WORK REQUEST —
When you copy the records that follow, please keep every word exactly as it is and leave out the pictures.

(Saved data entries)

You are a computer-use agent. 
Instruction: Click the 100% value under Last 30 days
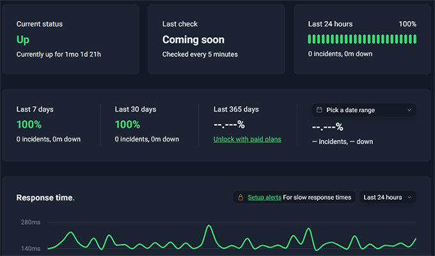pyautogui.click(x=127, y=124)
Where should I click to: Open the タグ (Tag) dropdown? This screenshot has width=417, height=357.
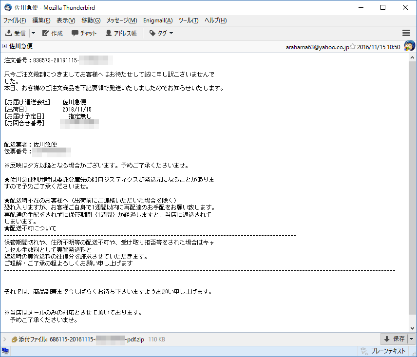pos(161,33)
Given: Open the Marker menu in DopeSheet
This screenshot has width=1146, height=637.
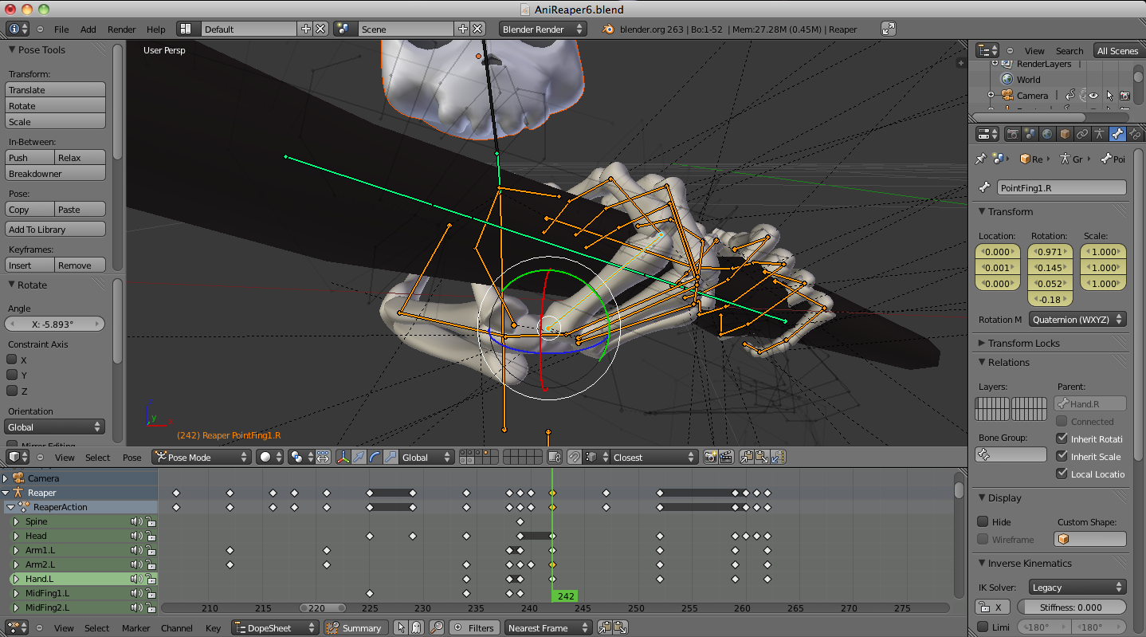Looking at the screenshot, I should click(135, 628).
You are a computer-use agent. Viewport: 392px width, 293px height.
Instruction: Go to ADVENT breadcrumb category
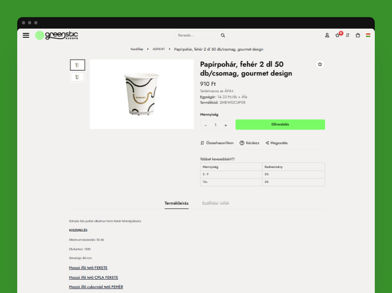pyautogui.click(x=159, y=49)
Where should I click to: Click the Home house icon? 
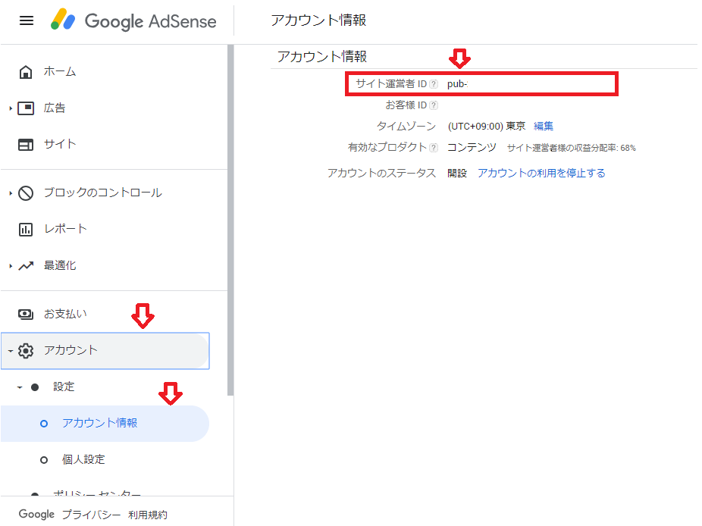pyautogui.click(x=26, y=72)
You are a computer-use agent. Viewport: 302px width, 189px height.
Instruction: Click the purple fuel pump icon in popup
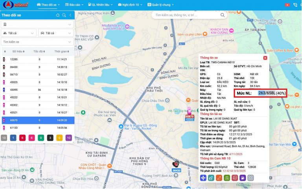243,178
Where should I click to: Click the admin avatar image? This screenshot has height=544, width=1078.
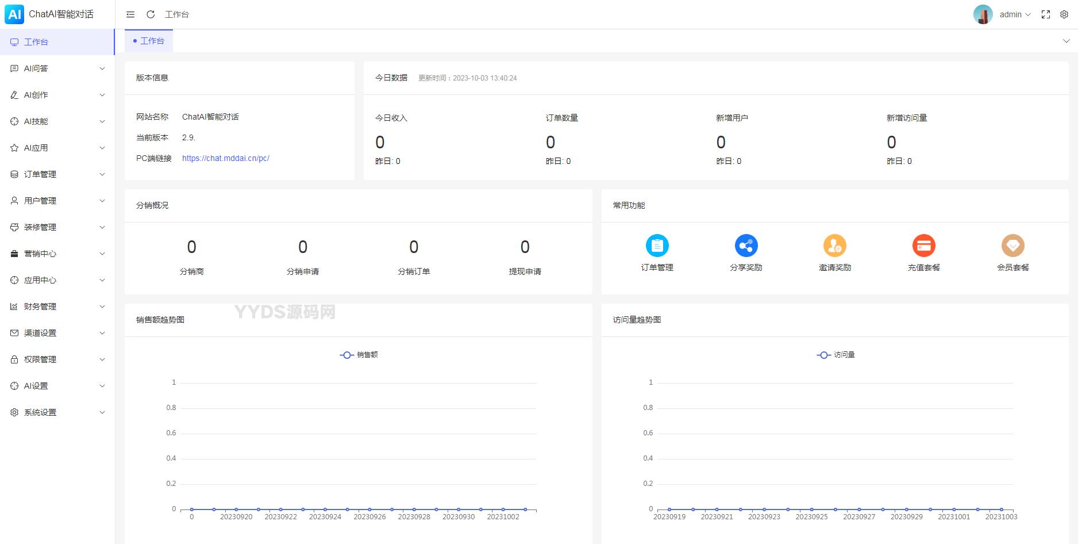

TASK OUTPUT —
You are a computer-use agent. 
Instruction: Click the 100% value under Last 30 days
pyautogui.click(x=127, y=124)
Where should I click to: Open the タグ (Tag) dropdown? This screenshot has width=417, height=357.
pos(161,33)
Given: Open the Marker menu in DopeSheet
This screenshot has width=1146, height=637.
Looking at the screenshot, I should click(135, 628).
You are a computer-use agent. Viewport: 392px width, 293px height.
Instruction: Go to ADVENT breadcrumb category
pyautogui.click(x=159, y=49)
Where should I click to: Click the Home house icon? 
pyautogui.click(x=26, y=72)
You are a computer-use agent. Viewport: 302px width, 189px height.
Instruction: Click the purple fuel pump icon in popup
243,178
Where should I click to: Click the admin avatar image? This screenshot has height=544, width=1078.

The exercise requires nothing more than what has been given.